::: MATERIAL TO PROCESS

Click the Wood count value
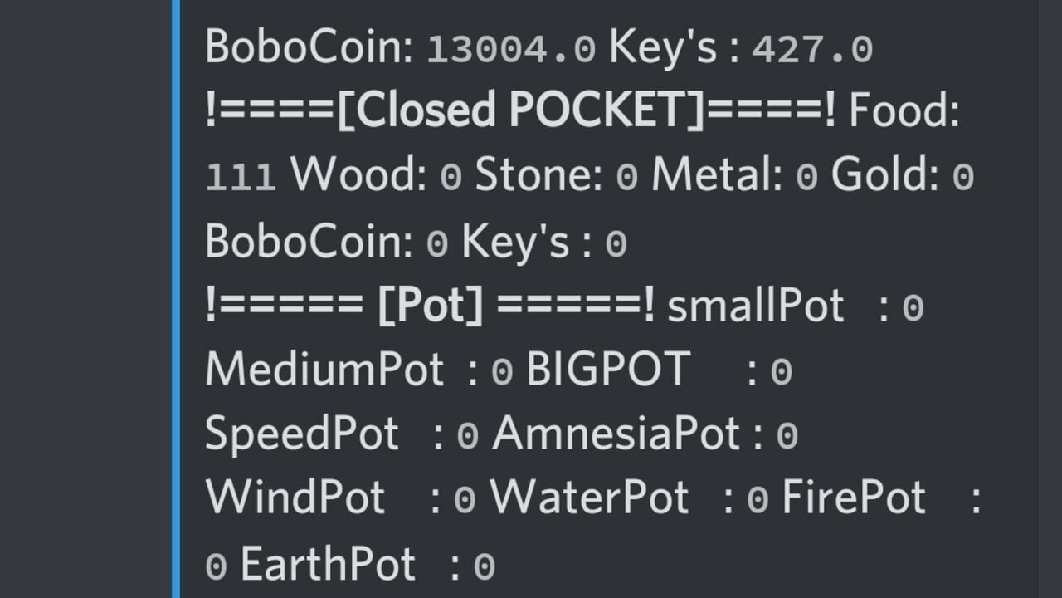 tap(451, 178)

::::::
::: MATERIAL TO PROCESS

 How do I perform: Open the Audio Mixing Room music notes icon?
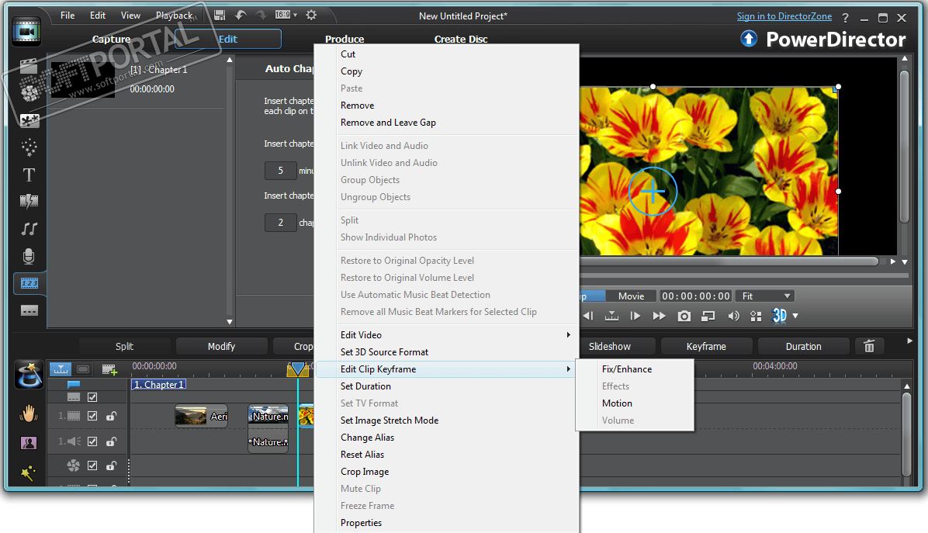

::::::
::: MATERIAL TO PROCESS

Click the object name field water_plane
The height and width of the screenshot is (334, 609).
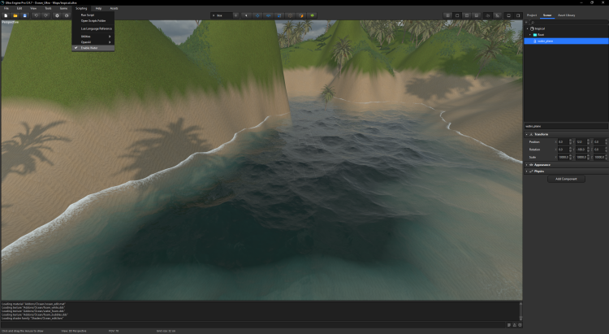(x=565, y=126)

::::::

▶ [THE TASK]:
Copy the records word for word, starting at the line that contains "Click the object name field water_plane" and stopping after the line that contains "(x=565, y=126)". Leave the pictures out of your copy.

▶ [RESULT]:
Click the object name field water_plane
The height and width of the screenshot is (334, 609).
(x=565, y=126)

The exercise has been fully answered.